Consigne. Remplacez « Viewport » par « Display area » partout dans les données ci-dessous, puis recopiez-les sans rien modifier d'autre.
##########
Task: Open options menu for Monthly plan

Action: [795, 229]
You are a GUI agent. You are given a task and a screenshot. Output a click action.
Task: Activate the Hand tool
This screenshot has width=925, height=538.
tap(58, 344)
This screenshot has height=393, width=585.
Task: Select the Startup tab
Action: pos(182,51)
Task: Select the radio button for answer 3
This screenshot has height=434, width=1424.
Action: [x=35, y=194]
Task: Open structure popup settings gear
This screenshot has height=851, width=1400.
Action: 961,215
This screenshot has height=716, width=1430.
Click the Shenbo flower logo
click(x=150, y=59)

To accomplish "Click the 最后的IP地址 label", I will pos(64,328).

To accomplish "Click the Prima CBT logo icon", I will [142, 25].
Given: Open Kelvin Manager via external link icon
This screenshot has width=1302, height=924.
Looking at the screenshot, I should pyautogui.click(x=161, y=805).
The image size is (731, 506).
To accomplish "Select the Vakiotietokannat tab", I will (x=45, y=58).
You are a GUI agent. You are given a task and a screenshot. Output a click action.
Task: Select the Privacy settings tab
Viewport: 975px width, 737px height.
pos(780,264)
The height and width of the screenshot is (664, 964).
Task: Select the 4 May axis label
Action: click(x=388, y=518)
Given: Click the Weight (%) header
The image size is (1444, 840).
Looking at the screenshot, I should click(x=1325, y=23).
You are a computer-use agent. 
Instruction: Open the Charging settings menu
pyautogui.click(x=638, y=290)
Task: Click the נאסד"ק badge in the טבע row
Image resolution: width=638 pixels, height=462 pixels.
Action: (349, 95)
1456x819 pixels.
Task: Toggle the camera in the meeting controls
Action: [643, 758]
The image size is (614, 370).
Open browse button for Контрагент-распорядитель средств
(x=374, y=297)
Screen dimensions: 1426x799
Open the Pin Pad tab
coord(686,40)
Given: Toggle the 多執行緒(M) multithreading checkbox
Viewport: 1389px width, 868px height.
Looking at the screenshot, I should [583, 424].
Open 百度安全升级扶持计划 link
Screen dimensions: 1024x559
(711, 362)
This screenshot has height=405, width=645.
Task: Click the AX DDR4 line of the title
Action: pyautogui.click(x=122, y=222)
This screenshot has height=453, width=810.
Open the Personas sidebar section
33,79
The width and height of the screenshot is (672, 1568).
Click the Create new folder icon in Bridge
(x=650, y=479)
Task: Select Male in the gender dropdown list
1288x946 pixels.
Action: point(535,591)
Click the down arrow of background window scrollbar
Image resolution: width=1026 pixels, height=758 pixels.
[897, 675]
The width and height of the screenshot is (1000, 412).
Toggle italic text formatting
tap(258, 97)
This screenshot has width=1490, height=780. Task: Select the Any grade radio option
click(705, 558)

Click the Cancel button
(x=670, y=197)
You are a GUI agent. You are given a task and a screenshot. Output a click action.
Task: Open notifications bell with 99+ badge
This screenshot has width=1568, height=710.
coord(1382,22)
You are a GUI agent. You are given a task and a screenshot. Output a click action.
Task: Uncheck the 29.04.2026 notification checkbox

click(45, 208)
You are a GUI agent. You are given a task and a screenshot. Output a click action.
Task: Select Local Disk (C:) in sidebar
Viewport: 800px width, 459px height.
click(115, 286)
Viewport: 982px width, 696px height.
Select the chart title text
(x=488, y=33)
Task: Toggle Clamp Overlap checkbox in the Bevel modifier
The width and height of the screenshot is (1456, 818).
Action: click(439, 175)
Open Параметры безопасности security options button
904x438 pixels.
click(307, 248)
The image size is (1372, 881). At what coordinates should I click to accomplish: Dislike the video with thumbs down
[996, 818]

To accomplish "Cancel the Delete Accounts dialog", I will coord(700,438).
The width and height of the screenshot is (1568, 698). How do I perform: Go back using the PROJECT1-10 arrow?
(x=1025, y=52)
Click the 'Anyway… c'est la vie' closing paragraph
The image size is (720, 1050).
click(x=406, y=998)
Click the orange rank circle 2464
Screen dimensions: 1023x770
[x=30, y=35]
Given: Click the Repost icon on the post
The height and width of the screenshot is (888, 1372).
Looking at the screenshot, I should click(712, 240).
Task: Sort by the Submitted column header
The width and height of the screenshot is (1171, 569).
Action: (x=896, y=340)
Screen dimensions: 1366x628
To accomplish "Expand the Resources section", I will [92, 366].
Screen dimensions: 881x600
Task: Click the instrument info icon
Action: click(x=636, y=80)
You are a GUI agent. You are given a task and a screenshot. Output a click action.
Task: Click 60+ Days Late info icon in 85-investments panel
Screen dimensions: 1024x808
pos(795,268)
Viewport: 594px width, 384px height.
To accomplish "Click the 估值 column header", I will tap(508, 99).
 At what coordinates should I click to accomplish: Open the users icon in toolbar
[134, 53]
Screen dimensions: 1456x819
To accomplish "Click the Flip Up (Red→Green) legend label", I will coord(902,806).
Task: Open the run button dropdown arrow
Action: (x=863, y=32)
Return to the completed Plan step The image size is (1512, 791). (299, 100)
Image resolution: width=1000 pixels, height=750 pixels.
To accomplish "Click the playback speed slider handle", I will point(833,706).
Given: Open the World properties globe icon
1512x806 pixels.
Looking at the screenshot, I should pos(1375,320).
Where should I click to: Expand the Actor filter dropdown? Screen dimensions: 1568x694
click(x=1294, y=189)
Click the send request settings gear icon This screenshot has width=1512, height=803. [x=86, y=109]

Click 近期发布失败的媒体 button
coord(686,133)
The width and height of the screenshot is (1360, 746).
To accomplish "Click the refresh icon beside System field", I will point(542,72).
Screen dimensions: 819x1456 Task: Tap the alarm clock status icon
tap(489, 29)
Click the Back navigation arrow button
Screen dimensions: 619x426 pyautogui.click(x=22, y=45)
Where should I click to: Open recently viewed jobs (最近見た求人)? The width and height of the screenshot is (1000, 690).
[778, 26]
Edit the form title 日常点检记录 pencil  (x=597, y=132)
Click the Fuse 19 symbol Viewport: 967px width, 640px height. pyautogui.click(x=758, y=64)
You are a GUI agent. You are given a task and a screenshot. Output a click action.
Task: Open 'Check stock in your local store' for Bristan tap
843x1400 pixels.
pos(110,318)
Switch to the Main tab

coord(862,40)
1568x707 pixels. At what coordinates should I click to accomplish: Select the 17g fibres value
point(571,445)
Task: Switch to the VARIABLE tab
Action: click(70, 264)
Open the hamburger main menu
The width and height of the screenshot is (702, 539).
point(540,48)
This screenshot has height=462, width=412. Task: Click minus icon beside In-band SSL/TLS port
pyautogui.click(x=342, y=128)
##########
Résultat attendu.
Task: Open options menu for Monthly plan

Action: [795, 229]
You are a GUI agent. You are given a task and a screenshot. Output a click action.
Task: Activate the Hand tool
This screenshot has width=925, height=538.
tap(58, 344)
This screenshot has height=393, width=585.
Task: Select the Startup tab
Action: pos(182,51)
Task: Select the radio button for answer 3
This screenshot has height=434, width=1424.
Action: [x=35, y=194]
Task: Open structure popup settings gear
This screenshot has height=851, width=1400.
Action: 961,215
This screenshot has height=716, width=1430.
Click the Shenbo flower logo
click(x=150, y=59)

To accomplish "Click the 最后的IP地址 label", I will pos(64,328).

To accomplish "Click the Prima CBT logo icon", I will [142, 25].
Given: Open Kelvin Manager via external link icon
This screenshot has width=1302, height=924.
Looking at the screenshot, I should pyautogui.click(x=161, y=805).
The image size is (731, 506).
To accomplish "Select the Vakiotietokannat tab", I will (x=45, y=58).
You are a GUI agent. You are given a task and a screenshot. Output a click action.
Task: Select the Privacy settings tab
Display area: 975px width, 737px height.
pos(780,264)
The height and width of the screenshot is (664, 964).
Task: Select the 4 May axis label
Action: click(x=388, y=518)
Given: Click the Weight (%) header
The image size is (1444, 840).
Looking at the screenshot, I should click(x=1325, y=23).
You are a computer-use agent. 
Instruction: Open the Charging settings menu
pyautogui.click(x=638, y=290)
Task: Click the נאסד"ק badge in the טבע row
Image resolution: width=638 pixels, height=462 pixels.
Action: (349, 95)
1456x819 pixels.
Task: Toggle the camera in the meeting controls
Action: [643, 758]
The image size is (614, 370).
Open browse button for Контрагент-распорядитель средств
(x=374, y=297)
Screen dimensions: 1426x799
Open the Pin Pad tab
coord(686,40)
Given: Toggle the 多執行緒(M) multithreading checkbox
Display area: 1389px width, 868px height.
Looking at the screenshot, I should [583, 424].
Open 百度安全升级扶持计划 link
Screen dimensions: 1024x559
(711, 362)
This screenshot has height=405, width=645.
Task: Click the AX DDR4 line of the title
Action: pyautogui.click(x=122, y=222)
This screenshot has height=453, width=810.
Open the Personas sidebar section
33,79
The width and height of the screenshot is (672, 1568).
Click the Create new folder icon in Bridge
(x=650, y=479)
Task: Select Male in the gender dropdown list
1288x946 pixels.
Action: point(535,591)
Click the down arrow of background window scrollbar
Image resolution: width=1026 pixels, height=758 pixels.
[897, 675]
The width and height of the screenshot is (1000, 412).
Toggle italic text formatting
tap(258, 97)
This screenshot has width=1490, height=780. Task: Select the Any grade radio option
click(705, 558)

Click the Cancel button
(x=670, y=197)
You are a GUI agent. You are given a task and a screenshot. Output a click action.
Task: Open notifications bell with 99+ badge
This screenshot has width=1568, height=710.
coord(1382,22)
You are a GUI agent. You are given a task and a screenshot. Output a click action.
Task: Uncheck the 29.04.2026 notification checkbox

click(45, 208)
You are a GUI agent. You are given a task and a screenshot. Output a click action.
Task: Select Local Disk (C:) in sidebar
Display area: 800px width, 459px height.
click(115, 286)
Display area: 982px width, 696px height.
Select the chart title text
(x=488, y=33)
Task: Toggle Clamp Overlap checkbox in the Bevel modifier
The width and height of the screenshot is (1456, 818).
Action: click(439, 175)
Open Параметры безопасности security options button
904x438 pixels.
click(307, 248)
The image size is (1372, 881). At what coordinates should I click to accomplish: Dislike the video with thumbs down
[996, 818]

To accomplish "Cancel the Delete Accounts dialog", I will coord(700,438).
The width and height of the screenshot is (1568, 698). How do I perform: Go back using the PROJECT1-10 arrow?
(x=1025, y=52)
Click the 'Anyway… c'est la vie' closing paragraph
The image size is (720, 1050).
click(x=406, y=998)
Click the orange rank circle 2464
Screen dimensions: 1023x770
[x=30, y=35]
Given: Click the Repost icon on the post
The height and width of the screenshot is (888, 1372).
Looking at the screenshot, I should click(712, 240).
Task: Sort by the Submitted column header
The width and height of the screenshot is (1171, 569).
Action: (x=896, y=340)
Screen dimensions: 1366x628
To accomplish "Expand the Resources section", I will [92, 366].
Screen dimensions: 881x600
Task: Click the instrument info icon
Action: click(x=636, y=80)
You are a GUI agent. You are given a task and a screenshot. Output a click action.
Task: Click 60+ Days Late info icon in 85-investments panel
Screen dimensions: 1024x808
pos(795,268)
Display area: 594px width, 384px height.
To accomplish "Click the 估值 column header", I will tap(508, 99).
 At what coordinates should I click to accomplish: Open the users icon in toolbar
[134, 53]
Screen dimensions: 1456x819
To accomplish "Click the Flip Up (Red→Green) legend label", I will coord(902,806).
Task: Open the run button dropdown arrow
Action: (x=863, y=32)
Return to the completed Plan step The image size is (1512, 791). (299, 100)
Image resolution: width=1000 pixels, height=750 pixels.
To accomplish "Click the playback speed slider handle", I will point(833,706).
Given: Open the World properties globe icon
1512x806 pixels.
Looking at the screenshot, I should pos(1375,320).
Where should I click to: Expand the Actor filter dropdown? Screen dimensions: 1568x694
click(x=1294, y=189)
Click the send request settings gear icon This screenshot has width=1512, height=803. [x=86, y=109]

Click 近期发布失败的媒体 button
coord(686,133)
The width and height of the screenshot is (1360, 746).
To accomplish "Click the refresh icon beside System field", I will point(542,72).
Screen dimensions: 819x1456 Task: Tap the alarm clock status icon
tap(489, 29)
Click the Back navigation arrow button
Screen dimensions: 619x426 pyautogui.click(x=22, y=45)
Where should I click to: Open recently viewed jobs (最近見た求人)? The width and height of the screenshot is (1000, 690).
[778, 26]
Edit the form title 日常点检记录 pencil  (x=597, y=132)
Click the Fuse 19 symbol Display area: 967px width, 640px height. pyautogui.click(x=758, y=64)
You are a GUI agent. You are given a task and a screenshot. Output a click action.
Task: Open 'Check stock in your local store' for Bristan tap
843x1400 pixels.
pos(110,318)
Switch to the Main tab

coord(862,40)
1568x707 pixels. At what coordinates should I click to accomplish: Select the 17g fibres value
point(571,445)
Task: Switch to the VARIABLE tab
Action: click(70, 264)
Open the hamburger main menu
The width and height of the screenshot is (702, 539).
point(540,48)
This screenshot has height=462, width=412. Task: Click minus icon beside In-band SSL/TLS port
pyautogui.click(x=342, y=128)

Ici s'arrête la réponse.